── Excerpted passage

1. This forum section is a read-only archive which contains old newsgroup posts. If you wish to post a query, please do so in one of our main forum sections (here). This way you will get a faster, better response from the members on Motherboard Point.

Computation slow with float than double.

Discussion in 'Intel' started by Michele Guidolin, Jun 7, 2005.

  1. Hello to everybody.

    I'm doing some benchmark about a red black Gauss Seidel algorithm with 2
    dimensional grid of different size and type, I have some strange result
    when I change the computation from double to float.

────
── Data excerpts

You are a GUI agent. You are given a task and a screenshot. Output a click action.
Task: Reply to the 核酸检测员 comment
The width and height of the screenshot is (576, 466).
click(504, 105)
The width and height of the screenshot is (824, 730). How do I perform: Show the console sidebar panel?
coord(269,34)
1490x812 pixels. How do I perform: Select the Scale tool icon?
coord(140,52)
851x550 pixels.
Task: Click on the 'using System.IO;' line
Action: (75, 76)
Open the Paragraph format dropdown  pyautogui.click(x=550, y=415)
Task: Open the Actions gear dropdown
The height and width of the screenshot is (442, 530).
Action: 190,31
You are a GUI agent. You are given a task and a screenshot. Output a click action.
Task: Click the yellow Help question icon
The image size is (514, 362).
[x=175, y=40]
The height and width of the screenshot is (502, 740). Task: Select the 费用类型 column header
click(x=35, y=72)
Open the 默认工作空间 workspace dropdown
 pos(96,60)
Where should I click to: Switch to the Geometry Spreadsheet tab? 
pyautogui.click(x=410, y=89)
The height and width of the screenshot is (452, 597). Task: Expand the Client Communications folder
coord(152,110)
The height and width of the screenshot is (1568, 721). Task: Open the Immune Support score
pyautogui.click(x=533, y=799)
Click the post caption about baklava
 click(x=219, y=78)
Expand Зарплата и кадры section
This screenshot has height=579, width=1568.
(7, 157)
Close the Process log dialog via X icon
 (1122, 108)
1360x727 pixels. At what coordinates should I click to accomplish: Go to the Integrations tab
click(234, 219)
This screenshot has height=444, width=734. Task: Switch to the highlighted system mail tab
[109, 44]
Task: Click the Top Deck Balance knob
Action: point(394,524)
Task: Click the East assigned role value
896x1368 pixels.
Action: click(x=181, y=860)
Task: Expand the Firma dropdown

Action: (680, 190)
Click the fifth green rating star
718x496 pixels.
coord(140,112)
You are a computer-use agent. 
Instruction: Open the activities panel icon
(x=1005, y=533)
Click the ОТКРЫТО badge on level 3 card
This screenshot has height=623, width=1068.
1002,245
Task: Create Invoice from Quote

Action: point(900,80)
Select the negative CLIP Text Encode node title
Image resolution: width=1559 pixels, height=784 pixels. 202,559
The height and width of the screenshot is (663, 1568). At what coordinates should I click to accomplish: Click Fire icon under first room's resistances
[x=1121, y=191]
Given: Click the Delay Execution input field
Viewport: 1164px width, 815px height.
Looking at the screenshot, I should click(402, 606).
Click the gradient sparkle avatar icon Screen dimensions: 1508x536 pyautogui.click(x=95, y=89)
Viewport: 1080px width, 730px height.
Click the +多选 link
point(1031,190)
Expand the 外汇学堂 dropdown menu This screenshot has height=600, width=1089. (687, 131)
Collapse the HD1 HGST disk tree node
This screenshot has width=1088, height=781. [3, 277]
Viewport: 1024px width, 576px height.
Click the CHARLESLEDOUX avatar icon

────

Objective 1. In the entries, from the first one through the line with "(1122, 108)", swap "Scale tool" for "Move tool" and write those lines out again with nothing else changed.
Objective 2. Carry on the forum post about float computation running slower than double, picking up right after its last sentence.
The entries have no connection to the forum thread about float and double computation speed.

Right answer 1.
You are a GUI agent. You are given a task and a screenshot. Output a click action.
Task: Reply to the 核酸检测员 comment
The width and height of the screenshot is (576, 466).
click(504, 105)
The width and height of the screenshot is (824, 730). How do I perform: Show the console sidebar panel?
coord(269,34)
1490x812 pixels. How do I perform: Select the Move tool icon?
coord(140,52)
851x550 pixels.
Task: Click on the 'using System.IO;' line
Action: (75, 76)
Open the Paragraph format dropdown  pyautogui.click(x=550, y=415)
Task: Open the Actions gear dropdown
The height and width of the screenshot is (442, 530).
Action: 190,31
You are a GUI agent. You are given a task and a screenshot. Output a click action.
Task: Click the yellow Help question icon
The image size is (514, 362).
[x=175, y=40]
The height and width of the screenshot is (502, 740). Task: Select the 费用类型 column header
click(x=35, y=72)
Open the 默认工作空间 workspace dropdown
 pos(96,60)
Where should I click to: Switch to the Geometry Spreadsheet tab? 
pyautogui.click(x=410, y=89)
The height and width of the screenshot is (452, 597). Task: Expand the Client Communications folder
coord(152,110)
The height and width of the screenshot is (1568, 721). Task: Open the Immune Support score
pyautogui.click(x=533, y=799)
Click the post caption about baklava
 click(x=219, y=78)
Expand Зарплата и кадры section
This screenshot has height=579, width=1568.
(7, 157)
Close the Process log dialog via X icon
 (1122, 108)

Right answer 2.
    Here are the time of test with different grid SIZE and type:

    SIZE 128 256 512

    float 2.20s 2.76s 7.86s

    double 2.30s 2.47s 2.59s

    As you can see when the grid has a size of 512 node the code with float
    type increase the time drastically.
    The number of loops is proportional to the SIZE of grid, so the time
    should be similar with different SIZE of grid.

    Should the float computation always fastest than double?
    I would like to know if is a gcc problem (I don't have other compiler)
    and if it is not what could be the problem?

    Hope to receive an answer as soon as possible,
    Thanks

    Michele Guidolin.

    P.S.
    Here are some more information about the test:

    The code that I'm testing is the follow and it is the same for the
    double version (the constant are not 0.25f but 0.25).

    ------------- CODE -------------

    #define SHIFT_S 9
    #define SIZE (1<<SHIFT_S)
    #define DUMP 0

    #define MAT(i,j) ((i)<<SHIFT_S) + (j)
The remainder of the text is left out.